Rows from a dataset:
════════════════════
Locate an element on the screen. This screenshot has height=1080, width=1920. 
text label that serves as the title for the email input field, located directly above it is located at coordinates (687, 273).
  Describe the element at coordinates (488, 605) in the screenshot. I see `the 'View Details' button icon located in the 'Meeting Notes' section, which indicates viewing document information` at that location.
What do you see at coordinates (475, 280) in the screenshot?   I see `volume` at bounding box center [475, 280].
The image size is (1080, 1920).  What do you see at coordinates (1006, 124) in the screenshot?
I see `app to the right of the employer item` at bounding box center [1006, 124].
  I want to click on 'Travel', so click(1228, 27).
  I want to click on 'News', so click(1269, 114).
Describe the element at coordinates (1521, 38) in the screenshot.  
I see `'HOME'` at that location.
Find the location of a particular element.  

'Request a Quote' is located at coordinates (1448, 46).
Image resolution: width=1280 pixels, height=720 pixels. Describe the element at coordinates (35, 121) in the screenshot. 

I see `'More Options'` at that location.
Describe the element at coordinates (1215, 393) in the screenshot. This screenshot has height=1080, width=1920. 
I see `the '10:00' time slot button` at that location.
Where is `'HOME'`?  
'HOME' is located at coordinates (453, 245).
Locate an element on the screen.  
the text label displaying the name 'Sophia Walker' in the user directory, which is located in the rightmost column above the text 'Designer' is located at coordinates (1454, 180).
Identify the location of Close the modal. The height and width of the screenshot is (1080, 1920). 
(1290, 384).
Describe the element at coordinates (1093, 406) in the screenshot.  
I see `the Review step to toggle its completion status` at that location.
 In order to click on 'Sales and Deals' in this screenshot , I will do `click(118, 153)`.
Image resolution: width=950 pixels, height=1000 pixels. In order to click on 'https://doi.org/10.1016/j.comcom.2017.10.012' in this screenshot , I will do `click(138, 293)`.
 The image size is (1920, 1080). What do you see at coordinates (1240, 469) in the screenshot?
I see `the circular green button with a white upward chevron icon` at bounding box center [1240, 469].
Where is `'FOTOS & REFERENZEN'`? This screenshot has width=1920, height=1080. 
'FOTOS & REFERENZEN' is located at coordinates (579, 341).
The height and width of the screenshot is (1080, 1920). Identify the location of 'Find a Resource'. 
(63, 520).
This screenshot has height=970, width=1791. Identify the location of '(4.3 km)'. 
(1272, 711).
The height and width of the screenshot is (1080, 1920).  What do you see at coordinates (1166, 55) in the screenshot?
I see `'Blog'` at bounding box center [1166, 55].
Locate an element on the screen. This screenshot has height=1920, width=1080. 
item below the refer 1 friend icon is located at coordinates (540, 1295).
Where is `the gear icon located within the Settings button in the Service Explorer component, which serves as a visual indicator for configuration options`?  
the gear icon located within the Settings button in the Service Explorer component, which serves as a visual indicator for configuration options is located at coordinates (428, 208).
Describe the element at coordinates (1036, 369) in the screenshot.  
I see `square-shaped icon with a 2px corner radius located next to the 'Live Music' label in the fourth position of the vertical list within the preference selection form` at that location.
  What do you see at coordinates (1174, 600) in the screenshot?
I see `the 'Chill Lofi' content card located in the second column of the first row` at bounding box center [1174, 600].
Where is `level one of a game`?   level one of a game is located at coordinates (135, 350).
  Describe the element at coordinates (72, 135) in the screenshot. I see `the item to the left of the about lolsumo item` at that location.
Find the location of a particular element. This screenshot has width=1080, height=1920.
════════════════════
INSTRUCTIONS FOR THE TASK: Copy the rows above word for word.

FINAL RESULT:
Locate an element on the screen. This screenshot has height=1080, width=1920. 
text label that serves as the title for the email input field, located directly above it is located at coordinates (687, 273).
  Describe the element at coordinates (488, 605) in the screenshot. I see `the 'View Details' button icon located in the 'Meeting Notes' section, which indicates viewing document information` at that location.
What do you see at coordinates (475, 280) in the screenshot?   I see `volume` at bounding box center [475, 280].
The image size is (1080, 1920).  What do you see at coordinates (1006, 124) in the screenshot?
I see `app to the right of the employer item` at bounding box center [1006, 124].
  I want to click on 'Travel', so click(1228, 27).
  I want to click on 'News', so click(1269, 114).
Describe the element at coordinates (1521, 38) in the screenshot.  
I see `'HOME'` at that location.
Find the location of a particular element.  

'Request a Quote' is located at coordinates (1448, 46).
Image resolution: width=1280 pixels, height=720 pixels. Describe the element at coordinates (35, 121) in the screenshot. 

I see `'More Options'` at that location.
Describe the element at coordinates (1215, 393) in the screenshot. This screenshot has height=1080, width=1920. 
I see `the '10:00' time slot button` at that location.
Where is `'HOME'`?  
'HOME' is located at coordinates (453, 245).
Locate an element on the screen.  
the text label displaying the name 'Sophia Walker' in the user directory, which is located in the rightmost column above the text 'Designer' is located at coordinates (1454, 180).
Identify the location of Close the modal. The height and width of the screenshot is (1080, 1920). 
(1290, 384).
Describe the element at coordinates (1093, 406) in the screenshot.  
I see `the Review step to toggle its completion status` at that location.
 In order to click on 'Sales and Deals' in this screenshot , I will do `click(118, 153)`.
Image resolution: width=950 pixels, height=1000 pixels. In order to click on 'https://doi.org/10.1016/j.comcom.2017.10.012' in this screenshot , I will do `click(138, 293)`.
 The image size is (1920, 1080). What do you see at coordinates (1240, 469) in the screenshot?
I see `the circular green button with a white upward chevron icon` at bounding box center [1240, 469].
Where is `'FOTOS & REFERENZEN'`? This screenshot has width=1920, height=1080. 
'FOTOS & REFERENZEN' is located at coordinates (579, 341).
The height and width of the screenshot is (1080, 1920). Identify the location of 'Find a Resource'. 
(63, 520).
This screenshot has height=970, width=1791. Identify the location of '(4.3 km)'. 
(1272, 711).
The height and width of the screenshot is (1080, 1920).  What do you see at coordinates (1166, 55) in the screenshot?
I see `'Blog'` at bounding box center [1166, 55].
Locate an element on the screen. This screenshot has height=1920, width=1080. 
item below the refer 1 friend icon is located at coordinates (540, 1295).
Where is `the gear icon located within the Settings button in the Service Explorer component, which serves as a visual indicator for configuration options`?  
the gear icon located within the Settings button in the Service Explorer component, which serves as a visual indicator for configuration options is located at coordinates (428, 208).
Describe the element at coordinates (1036, 369) in the screenshot.  
I see `square-shaped icon with a 2px corner radius located next to the 'Live Music' label in the fourth position of the vertical list within the preference selection form` at that location.
  What do you see at coordinates (1174, 600) in the screenshot?
I see `the 'Chill Lofi' content card located in the second column of the first row` at bounding box center [1174, 600].
Where is `level one of a game`?   level one of a game is located at coordinates (135, 350).
  Describe the element at coordinates (72, 135) in the screenshot. I see `the item to the left of the about lolsumo item` at that location.
Find the location of a particular element. This screenshot has width=1080, height=1920.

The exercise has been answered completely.